[Stored records]
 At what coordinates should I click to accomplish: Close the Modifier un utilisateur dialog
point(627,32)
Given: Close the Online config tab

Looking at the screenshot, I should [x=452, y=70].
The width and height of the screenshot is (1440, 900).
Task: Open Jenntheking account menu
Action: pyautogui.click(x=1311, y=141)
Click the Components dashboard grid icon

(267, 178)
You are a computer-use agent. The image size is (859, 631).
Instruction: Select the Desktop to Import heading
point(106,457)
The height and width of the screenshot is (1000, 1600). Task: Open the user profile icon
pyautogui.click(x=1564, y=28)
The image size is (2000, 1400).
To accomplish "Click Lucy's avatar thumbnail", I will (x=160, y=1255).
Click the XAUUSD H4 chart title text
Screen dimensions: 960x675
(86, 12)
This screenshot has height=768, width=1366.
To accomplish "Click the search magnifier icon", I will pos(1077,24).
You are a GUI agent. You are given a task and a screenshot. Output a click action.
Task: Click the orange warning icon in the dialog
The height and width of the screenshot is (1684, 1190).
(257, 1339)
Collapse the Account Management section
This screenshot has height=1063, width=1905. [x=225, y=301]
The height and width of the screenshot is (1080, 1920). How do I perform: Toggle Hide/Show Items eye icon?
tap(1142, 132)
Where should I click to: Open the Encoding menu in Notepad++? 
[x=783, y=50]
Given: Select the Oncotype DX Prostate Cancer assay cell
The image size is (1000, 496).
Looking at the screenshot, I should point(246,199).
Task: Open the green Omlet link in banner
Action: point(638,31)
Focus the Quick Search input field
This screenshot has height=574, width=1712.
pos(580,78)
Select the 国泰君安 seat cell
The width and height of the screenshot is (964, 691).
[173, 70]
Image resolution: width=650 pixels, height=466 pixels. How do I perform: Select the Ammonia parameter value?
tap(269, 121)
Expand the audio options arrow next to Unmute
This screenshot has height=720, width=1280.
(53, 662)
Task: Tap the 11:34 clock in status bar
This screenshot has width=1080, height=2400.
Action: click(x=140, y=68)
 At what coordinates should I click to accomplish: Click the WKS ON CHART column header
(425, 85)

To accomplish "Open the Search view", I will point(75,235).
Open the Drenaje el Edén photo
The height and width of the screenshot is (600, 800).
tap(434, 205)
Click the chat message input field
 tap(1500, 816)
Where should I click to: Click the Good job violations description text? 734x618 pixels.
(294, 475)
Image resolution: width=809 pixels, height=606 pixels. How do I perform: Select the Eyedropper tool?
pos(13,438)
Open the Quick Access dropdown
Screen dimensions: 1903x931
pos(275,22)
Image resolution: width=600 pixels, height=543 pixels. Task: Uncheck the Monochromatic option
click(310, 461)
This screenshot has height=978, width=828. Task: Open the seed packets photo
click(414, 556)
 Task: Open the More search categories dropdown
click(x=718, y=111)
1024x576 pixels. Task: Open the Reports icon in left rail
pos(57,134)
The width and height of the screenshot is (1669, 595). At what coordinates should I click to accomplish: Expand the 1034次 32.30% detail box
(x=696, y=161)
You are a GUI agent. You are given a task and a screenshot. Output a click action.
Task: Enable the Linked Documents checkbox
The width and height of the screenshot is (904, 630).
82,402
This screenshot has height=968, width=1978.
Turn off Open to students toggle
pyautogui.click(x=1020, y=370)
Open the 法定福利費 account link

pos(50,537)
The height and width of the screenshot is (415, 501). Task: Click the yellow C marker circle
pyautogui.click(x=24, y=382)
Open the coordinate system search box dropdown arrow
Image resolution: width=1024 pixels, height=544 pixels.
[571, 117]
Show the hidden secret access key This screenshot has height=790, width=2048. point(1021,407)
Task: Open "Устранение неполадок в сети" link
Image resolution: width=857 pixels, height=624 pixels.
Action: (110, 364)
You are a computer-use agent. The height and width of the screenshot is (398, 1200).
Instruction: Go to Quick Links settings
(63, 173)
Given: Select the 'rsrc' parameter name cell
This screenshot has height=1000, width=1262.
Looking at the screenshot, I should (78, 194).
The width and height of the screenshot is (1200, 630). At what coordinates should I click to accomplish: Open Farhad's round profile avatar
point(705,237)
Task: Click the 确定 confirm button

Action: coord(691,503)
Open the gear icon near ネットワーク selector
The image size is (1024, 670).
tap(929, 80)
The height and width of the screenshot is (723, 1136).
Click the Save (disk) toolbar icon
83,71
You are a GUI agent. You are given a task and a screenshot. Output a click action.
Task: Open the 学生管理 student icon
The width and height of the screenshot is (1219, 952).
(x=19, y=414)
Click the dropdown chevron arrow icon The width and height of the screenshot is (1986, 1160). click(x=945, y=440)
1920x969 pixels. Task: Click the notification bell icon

* PROBLEM REQUIREMENTS
So that nothing is lost, write out each record exactly as it appears above.

* WRITTEN ANSWER
 At what coordinates should I click to accomplish: Close the Modifier un utilisateur dialog
point(627,32)
Given: Close the Online config tab

Looking at the screenshot, I should [x=452, y=70].
The width and height of the screenshot is (1440, 900).
Task: Open Jenntheking account menu
Action: pyautogui.click(x=1311, y=141)
Click the Components dashboard grid icon

(267, 178)
You are a computer-use agent. The image size is (859, 631).
Instruction: Select the Desktop to Import heading
point(106,457)
The height and width of the screenshot is (1000, 1600). Task: Open the user profile icon
pyautogui.click(x=1564, y=28)
The image size is (2000, 1400).
To accomplish "Click Lucy's avatar thumbnail", I will (x=160, y=1255).
Click the XAUUSD H4 chart title text
Screen dimensions: 960x675
(86, 12)
This screenshot has height=768, width=1366.
To accomplish "Click the search magnifier icon", I will pos(1077,24).
You are a GUI agent. You are given a task and a screenshot. Output a click action.
Task: Click the orange warning icon in the dialog
The height and width of the screenshot is (1684, 1190).
(257, 1339)
Collapse the Account Management section
This screenshot has height=1063, width=1905. [x=225, y=301]
The height and width of the screenshot is (1080, 1920). How do I perform: Toggle Hide/Show Items eye icon?
tap(1142, 132)
Where should I click to: Open the Encoding menu in Notepad++? 
[x=783, y=50]
Given: Select the Oncotype DX Prostate Cancer assay cell
The image size is (1000, 496).
Looking at the screenshot, I should point(246,199).
Task: Open the green Omlet link in banner
Action: point(638,31)
Focus the Quick Search input field
This screenshot has height=574, width=1712.
pos(580,78)
Select the 国泰君安 seat cell
The width and height of the screenshot is (964, 691).
[173, 70]
Image resolution: width=650 pixels, height=466 pixels. How do I perform: Select the Ammonia parameter value?
tap(269, 121)
Expand the audio options arrow next to Unmute
This screenshot has height=720, width=1280.
(53, 662)
Task: Tap the 11:34 clock in status bar
This screenshot has width=1080, height=2400.
Action: click(x=140, y=68)
 At what coordinates should I click to accomplish: Click the WKS ON CHART column header
(425, 85)

To accomplish "Open the Search view", I will point(75,235).
Open the Drenaje el Edén photo
The height and width of the screenshot is (600, 800).
tap(434, 205)
Click the chat message input field
 tap(1500, 816)
Where should I click to: Click the Good job violations description text? 734x618 pixels.
(294, 475)
Image resolution: width=809 pixels, height=606 pixels. How do I perform: Select the Eyedropper tool?
pos(13,438)
Open the Quick Access dropdown
Screen dimensions: 1903x931
pos(275,22)
Image resolution: width=600 pixels, height=543 pixels. Task: Uncheck the Monochromatic option
click(310, 461)
This screenshot has height=978, width=828. Task: Open the seed packets photo
click(414, 556)
 Task: Open the More search categories dropdown
click(x=718, y=111)
1024x576 pixels. Task: Open the Reports icon in left rail
pos(57,134)
The width and height of the screenshot is (1669, 595). At what coordinates should I click to accomplish: Expand the 1034次 32.30% detail box
(x=696, y=161)
You are a GUI agent. You are given a task and a screenshot. Output a click action.
Task: Enable the Linked Documents checkbox
The width and height of the screenshot is (904, 630).
82,402
This screenshot has height=968, width=1978.
Turn off Open to students toggle
pyautogui.click(x=1020, y=370)
Open the 法定福利費 account link

pos(50,537)
The height and width of the screenshot is (415, 501). Task: Click the yellow C marker circle
pyautogui.click(x=24, y=382)
Open the coordinate system search box dropdown arrow
Image resolution: width=1024 pixels, height=544 pixels.
[571, 117]
Show the hidden secret access key This screenshot has height=790, width=2048. point(1021,407)
Task: Open "Устранение неполадок в сети" link
Image resolution: width=857 pixels, height=624 pixels.
Action: (110, 364)
You are a computer-use agent. The height and width of the screenshot is (398, 1200).
Instruction: Go to Quick Links settings
(63, 173)
Given: Select the 'rsrc' parameter name cell
This screenshot has height=1000, width=1262.
Looking at the screenshot, I should (78, 194).
The width and height of the screenshot is (1200, 630). At what coordinates should I click to accomplish: Open Farhad's round profile avatar
point(705,237)
Task: Click the 确定 confirm button

Action: coord(691,503)
Open the gear icon near ネットワーク selector
The image size is (1024, 670).
tap(929, 80)
The height and width of the screenshot is (723, 1136).
Click the Save (disk) toolbar icon
83,71
You are a GUI agent. You are given a task and a screenshot. Output a click action.
Task: Open the 学生管理 student icon
The width and height of the screenshot is (1219, 952).
(x=19, y=414)
Click the dropdown chevron arrow icon The width and height of the screenshot is (1986, 1160). click(x=945, y=440)
1920x969 pixels. Task: Click the notification bell icon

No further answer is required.